Reputation: 57966
I am trying to match a pattern so that I can retrieve a string from a website. Here is the string in Question:
<a title="Posts by ivek dhwWaVa"
href="http://www.example.com/author/ivek/"
rel="nofollow">ivek</a>
I am trying to match the string "ivek" in between the a tag and I want to do this for each post and relate it to the number of comments.
Firstly, what is the regex I should use the above so I can use it as an example for the rest. I have nothing so far:
$content = file_get_contents('http://www.example.com');
preg_match_all("", $content, $matches);
And how I would relate the comments to the authors name as there are many other authors on the website and also their own set of comments. Do I use divs to break this up? As each set of info is wrapped around this div:
<div id="post-54" class="excerpt">
Thanks all for any help!
Upvotes: 2
Views: 1609
Reputation: 94237
Please let me be the first to introduce you to the most famous answer on Stack Overflow.

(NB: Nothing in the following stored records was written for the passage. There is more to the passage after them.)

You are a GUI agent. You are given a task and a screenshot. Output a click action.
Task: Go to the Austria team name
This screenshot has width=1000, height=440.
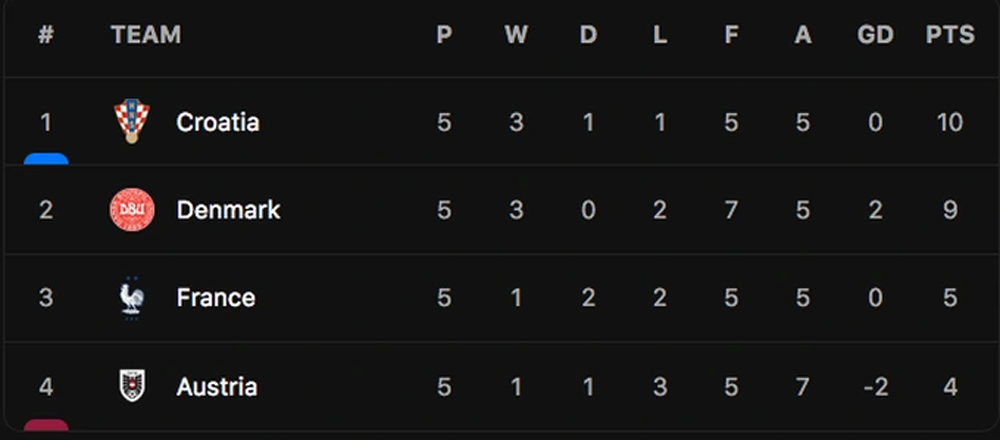click(x=216, y=386)
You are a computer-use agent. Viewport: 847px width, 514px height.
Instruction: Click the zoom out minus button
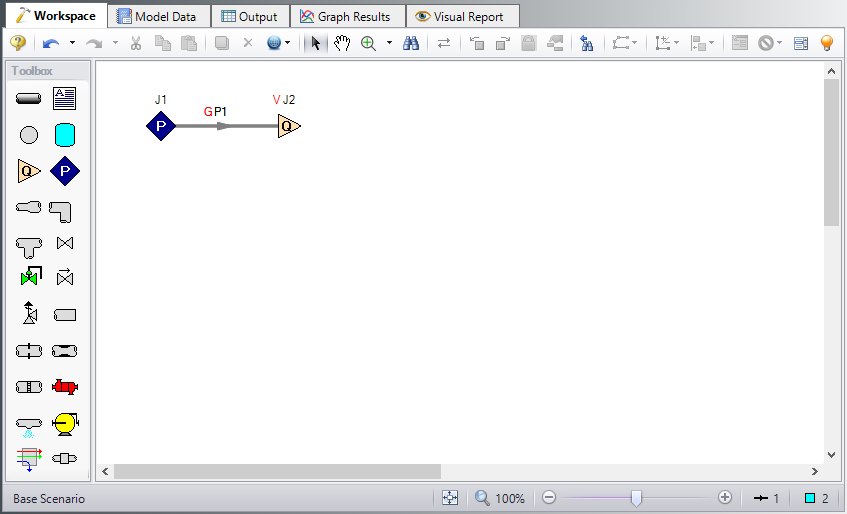point(548,498)
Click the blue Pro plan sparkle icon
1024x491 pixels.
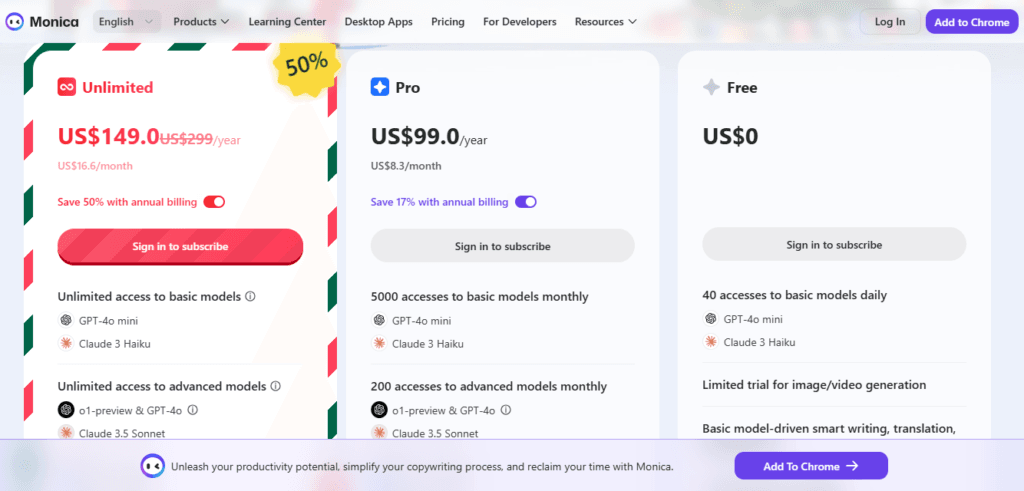[x=380, y=87]
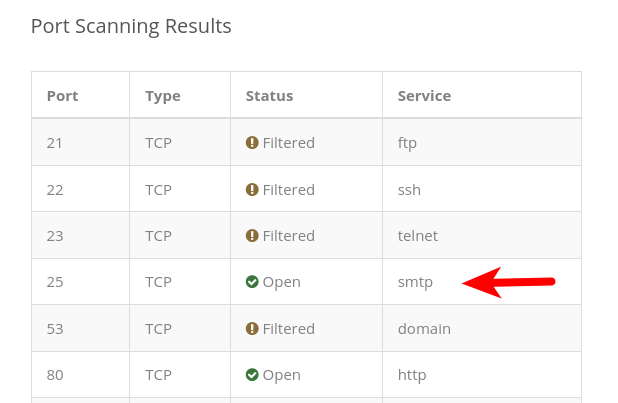Image resolution: width=618 pixels, height=403 pixels.
Task: Click the Filtered warning icon for port 21
Action: coord(252,143)
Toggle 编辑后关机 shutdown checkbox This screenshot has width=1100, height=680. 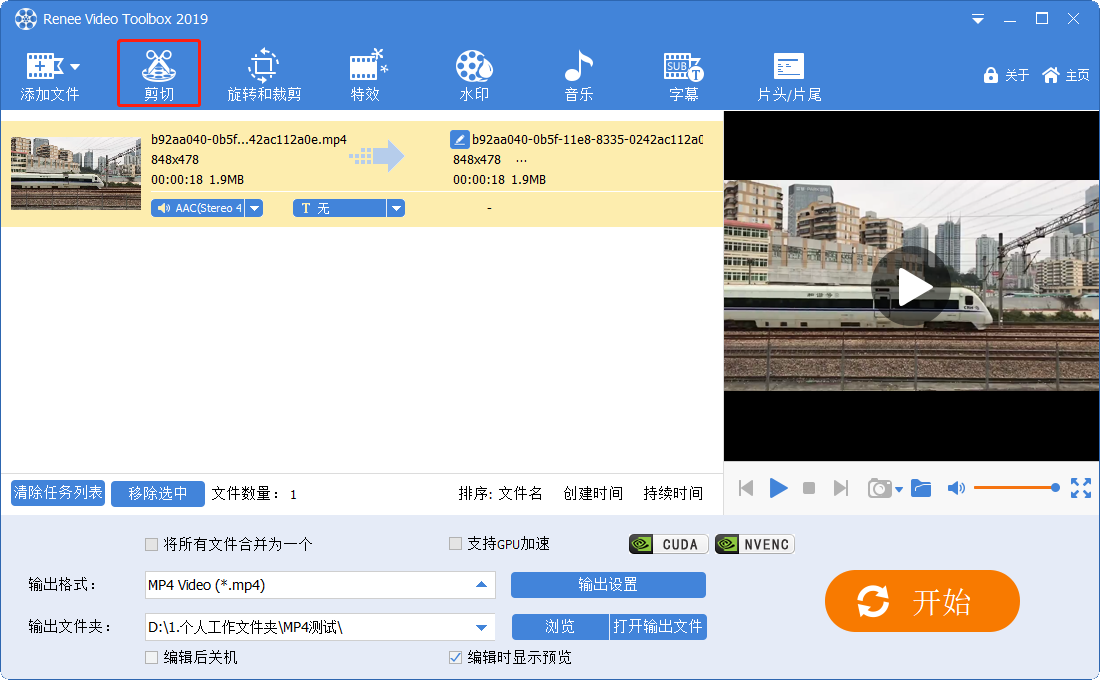coord(152,658)
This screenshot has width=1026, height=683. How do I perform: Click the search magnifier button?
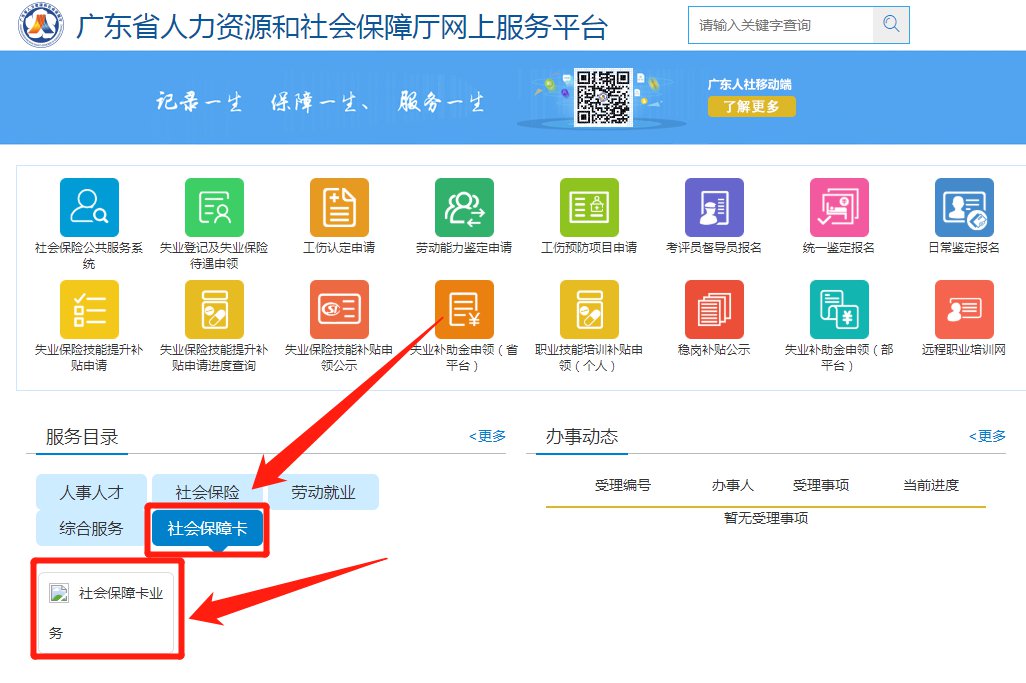coord(890,24)
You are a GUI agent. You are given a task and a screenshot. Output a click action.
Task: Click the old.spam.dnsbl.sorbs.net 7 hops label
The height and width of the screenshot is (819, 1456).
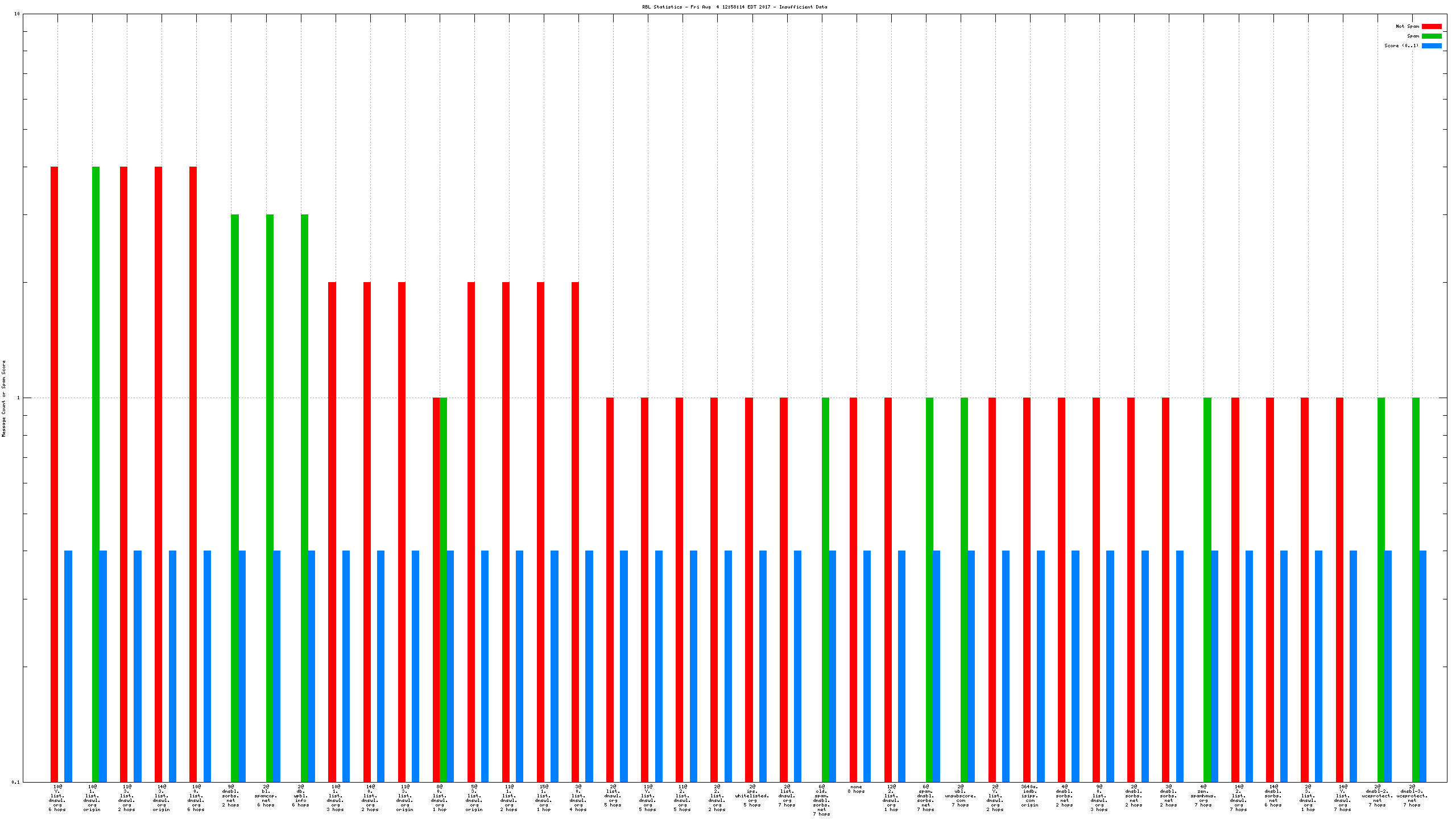click(821, 800)
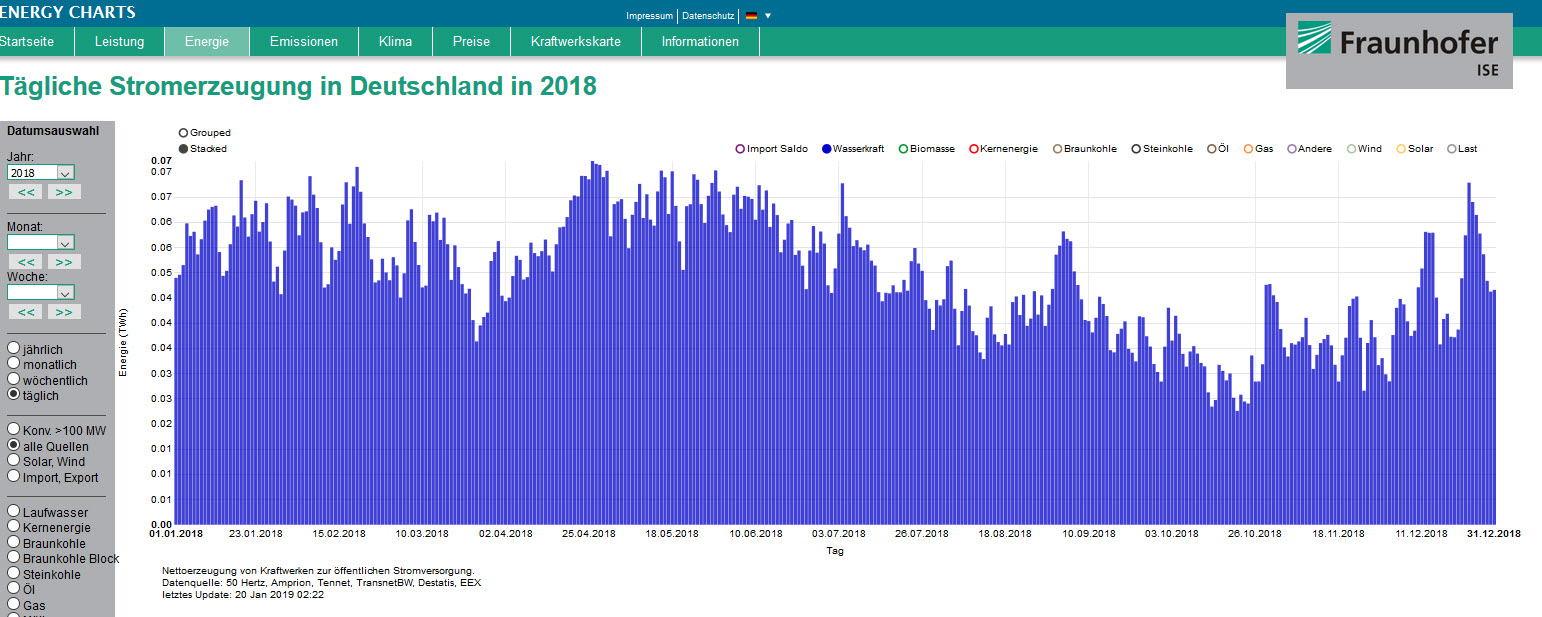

Regular expressions are not suited to parsing HTML. You really need an HTML parser, even for what might appear to be a simple task.
I recommend something like PHP Simple HTML DOM Parser.
Upvotes: 5
Reputation: 11546
You really shouldn't be looking to Regex to do the job:
Can you provide some examples of why it is hard to parse XML and HTML with a regex?
Can you provide an example of parsing HTML with your favorite parser?
Upvotes: 3